### What needs to be done
Write out the complete data exactly as written.

### Listed records
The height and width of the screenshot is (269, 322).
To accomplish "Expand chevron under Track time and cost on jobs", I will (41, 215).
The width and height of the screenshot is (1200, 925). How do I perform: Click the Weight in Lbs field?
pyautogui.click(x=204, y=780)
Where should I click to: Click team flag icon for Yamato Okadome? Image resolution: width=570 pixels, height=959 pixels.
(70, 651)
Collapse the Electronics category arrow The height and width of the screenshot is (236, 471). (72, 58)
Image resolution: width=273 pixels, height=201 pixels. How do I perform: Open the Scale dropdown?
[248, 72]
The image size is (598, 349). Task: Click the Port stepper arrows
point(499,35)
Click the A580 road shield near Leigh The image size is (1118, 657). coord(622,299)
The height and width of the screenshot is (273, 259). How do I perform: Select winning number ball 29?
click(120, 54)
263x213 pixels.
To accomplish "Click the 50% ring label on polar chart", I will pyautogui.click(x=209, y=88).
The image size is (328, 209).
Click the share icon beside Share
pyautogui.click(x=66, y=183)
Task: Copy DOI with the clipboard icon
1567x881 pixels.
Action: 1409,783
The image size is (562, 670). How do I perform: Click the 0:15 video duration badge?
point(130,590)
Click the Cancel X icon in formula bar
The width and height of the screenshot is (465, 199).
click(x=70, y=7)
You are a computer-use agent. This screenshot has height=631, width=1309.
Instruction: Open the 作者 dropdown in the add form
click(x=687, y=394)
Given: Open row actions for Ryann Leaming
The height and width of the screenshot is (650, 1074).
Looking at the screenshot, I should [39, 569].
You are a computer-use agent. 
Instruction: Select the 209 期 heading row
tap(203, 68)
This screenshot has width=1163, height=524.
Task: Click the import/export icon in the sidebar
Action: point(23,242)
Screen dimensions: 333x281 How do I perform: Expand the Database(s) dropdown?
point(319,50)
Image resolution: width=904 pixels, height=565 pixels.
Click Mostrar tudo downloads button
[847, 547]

### Task output
The height and width of the screenshot is (269, 322).
To accomplish "Expand chevron under Track time and cost on jobs", I will (41, 215).
The width and height of the screenshot is (1200, 925). How do I perform: Click the Weight in Lbs field?
pyautogui.click(x=204, y=780)
Where should I click to: Click team flag icon for Yamato Okadome? Image resolution: width=570 pixels, height=959 pixels.
(70, 651)
Collapse the Electronics category arrow The height and width of the screenshot is (236, 471). (72, 58)
Image resolution: width=273 pixels, height=201 pixels. How do I perform: Open the Scale dropdown?
[248, 72]
The image size is (598, 349). Task: Click the Port stepper arrows
point(499,35)
Click the A580 road shield near Leigh The image size is (1118, 657). coord(622,299)
The height and width of the screenshot is (273, 259). How do I perform: Select winning number ball 29?
click(120, 54)
263x213 pixels.
To accomplish "Click the 50% ring label on polar chart", I will pyautogui.click(x=209, y=88).
The image size is (328, 209).
Click the share icon beside Share
pyautogui.click(x=66, y=183)
Task: Copy DOI with the clipboard icon
1567x881 pixels.
Action: 1409,783
The image size is (562, 670). How do I perform: Click the 0:15 video duration badge?
point(130,590)
Click the Cancel X icon in formula bar
The width and height of the screenshot is (465, 199).
click(x=70, y=7)
You are a computer-use agent. This screenshot has height=631, width=1309.
Instruction: Open the 作者 dropdown in the add form
click(x=687, y=394)
Given: Open row actions for Ryann Leaming
The height and width of the screenshot is (650, 1074).
Looking at the screenshot, I should [39, 569].
You are a computer-use agent. 
Instruction: Select the 209 期 heading row
tap(203, 68)
This screenshot has width=1163, height=524.
Task: Click the import/export icon in the sidebar
Action: point(23,242)
Screen dimensions: 333x281 How do I perform: Expand the Database(s) dropdown?
point(319,50)
Image resolution: width=904 pixels, height=565 pixels.
Click Mostrar tudo downloads button
[847, 547]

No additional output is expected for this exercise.